COP28: perché dobbiamo confermare l'uscita dai combustibili fossili

Intestazione

Agire sull'uscita dai combustibili fossili alla COP28 sembra quasi impossibile. Eppure, nient'altro ci permetterà di limitare l'aumento della temperatura a un livello sopportabile, sostiene Katheline Schubert.

Ridurre la COP28 all'evidente conflitto di interessi del suo presidente, Sultan Al Jaber, sarebbe un errore. Le precedenti COP non si sono svolte in uno dei principali Paesi produttori di petrolio, eppure sono stati registrati pochi progressi degni di nota sulla questione dell'eliminazione dei combustibili fossili.

Gli Stati e le compagnie petrolifere e del gas hanno esercitato forti pressioni per rallentare questa uscita, e massicce campagne di disinformazione hanno rafforzato le opinioni scettiche sul clima. I Paesi consumatori sono stati lenti nell'avviare le trasformazioni necessarie.

Sebbene gli studi scientifici suggeriscano di lasciare nel terreno una parte significativa delle riserve di combustibili fossili accertate per avere una possibilità di limitare l'aumento della temperatura a 1,5 °C (Nature, 2021), il mondo non sta andando in quella direzione.

Il carbone in Asia:

Il destino del carbone (il più grande emettitore di CO2 tra i combustibili fossili) è probabilmente già segnato negli Stati Uniti e in Europa. La produzione e il consumo si sono spostati in Asia, dove si trovano i tre maggiori produttori di carbone: Cina, India e Indonesia.

Investimenti massicci negli idrocarburi:

Per quanto riguarda il petrolio e il gas, l'offerta non solo non diminuisce, ma aumenta. Quasi tutte le aziende del settore degli idrocarburi continuano a investire massicciamente nell'esplorazione per trovare nuove riserve, rischiando che queste diventino beni incagliati, mai sfruttati. Come si spiega tutto ciò?

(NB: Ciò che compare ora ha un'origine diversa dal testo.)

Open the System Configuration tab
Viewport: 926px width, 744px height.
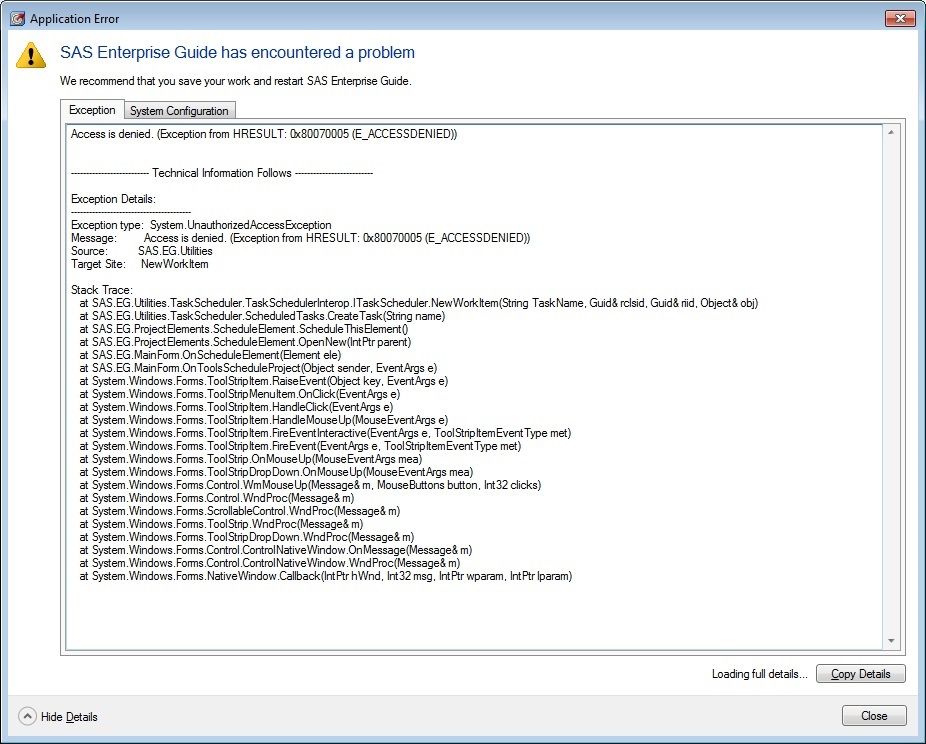tap(180, 111)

Mancanza di fiducia nelle politiche climatiche ambiziose: Le aziende e gli Stati produttori di petrolio non credono che verranno attuate politiche climatiche sufficientemente ambiziose per favorire una transizione energetica. Scommettono su una domanda che non si indebolirà.

Paradosso verde: anticipando politiche climatiche ambiziose, le compagnie petrolifere e del gas vogliono estrarre e vendere il più possibile prima che sia troppo tardi.

Cattura e stoccaggio del carbonio: Una spiegazione sempre più plausibile è che questi attori contino sulla cattura e sullo stoccaggio del carbonio alla fonte o direttamente dall'aria. Secondo gli scenari dell'IPCC, questa opzione è necessaria per compensare le emissioni impossibili da eliminare nel settore dell'aviazione e dell'agricoltura, in particolare.

Queste strategie non sono esclusive dei membri dell'OPEC. Dal 2017, gli Stati Uniti sono il maggior produttore mondiale di petrolio e gas e stanno aumentando la produzione. Il Regno Unito ha appena approvato nuove trivellazioni nel Mare del Nord.

Resistenza delle popolazioni:

Per quanto riguarda la domanda, non sta diminuendo. Le politiche climatiche sono troppo timide. La tassazione del carbonio al livello appropriato (circa 200 euro per tonnellata di CO2) incontra l'opposizione delle popolazioni e i governi fanno un passo indietro ogni volta che ne hanno l'occasione (il Regno Unito ha rimandato il divieto di vendita delle auto con motore a combustione interna, la Germania ha ritardato la fine delle caldaie a gas). Tuttavia, la politica climatica deve essere prevedibile e stabile.

Confermare l'uscita dai combustibili fossili alla COP28 sembra quasi impossibile. Eppure, come tutte le parti interessate sanno, nient'altro ci permetterà di limitare l'aumento della temperatura a un livello sopportabile.